Tombstone, Arizona, (population 1,667) was founded in 1879 and incorporated as a city in 1881. Best known for one of the most notorious gunfights in history, Tombstone is the home of the OK Corral, as well as the legendary honky-tonk Bird Cage Theatre, the Oriental Saloons, and the Tombstone Epitaph, the longest-running newspaper in the West. Tombstone has been recognized as a National Historic Landmark for more than 40 years.
Tombstone played a pivotal role in the mining history of Arizona. People flocked to settle in the city and, by 1883, the once-tiny hamlet was one of the largest and fastest growing cities in the West. But when the mines flooded, the town’s days as a mining hub were numbered. By 1890, the mines were impenetrable, and the silver boom was over. Tombstone re-invented itself and emerged as a tourist and historical destination. Today, the city features museums that safeguard treasures of the West and hosts reenactments that draw more than 500,000 visitors each year.
Schieffelin Hall, one of the largest adobe structures in the southwest U.S., served as the town’s community and meeting hall, theatre, opera house, and Masonic lodge. It remains a civic, social, and entertainment center for the city and is listed in the National Register of Historic Places. As part of the Freemont Street Revitalization Project, numerous restoration projects were undertaken on this historic building and are funded by several citizen and community groups.
The Tombstone Restoration Commission (TRC), comprised of private citizens committed to historic preservation, rehabilitation, and conservation, was established in 1949. TRC has been integral to the survival of numerous historic buildings, most notably the 1882 Tombstone Courthouse, which served as a courthouse until 1929. This Victorian building stood empty until 1955, when TRC began restoration. In 1959, it was reborn as a museum, and today it houses priceless collections, original documents, and thousands of artifacts.

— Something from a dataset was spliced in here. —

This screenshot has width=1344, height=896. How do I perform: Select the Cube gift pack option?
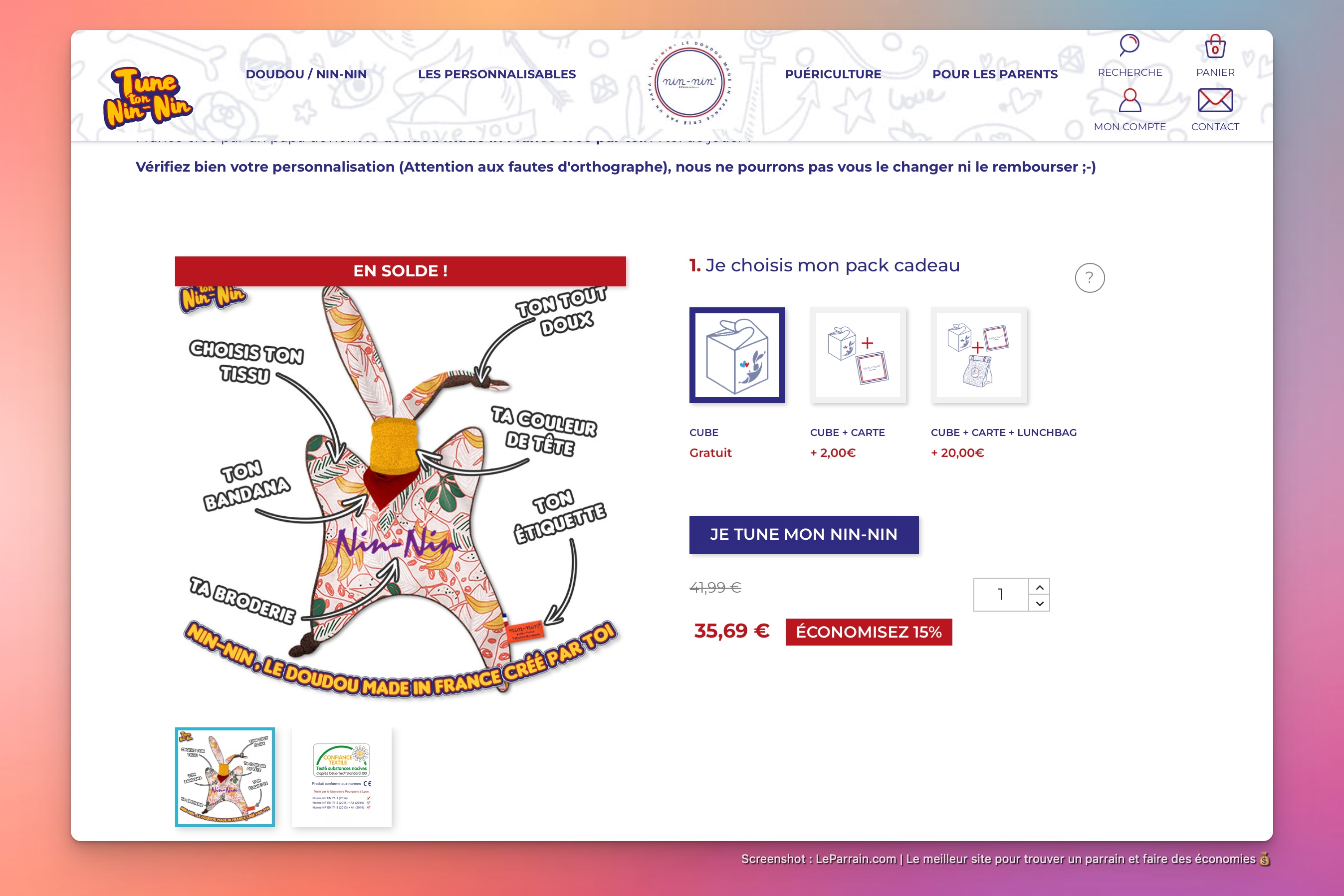(x=736, y=355)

During the year, Tombstone hosts many events. Ed Schieffelin Days, a celebration in honor of the city’s founder, is marked with parades, western entertainment, gunfight reenactments, and tours. Also each year, on or about October 26, an event known as Helldorado portrays the infamous gunfight at the OK Corral. The event showcases the legendary gunfight and the events that led to the 30-second showdown behind the vacant lot on Freemont Street. Begun in 1929, Helldorado reinvented Tombstone as a historic destination and likely saved it from becoming a ghost town.
Designated a Preserve America Community in January 2009.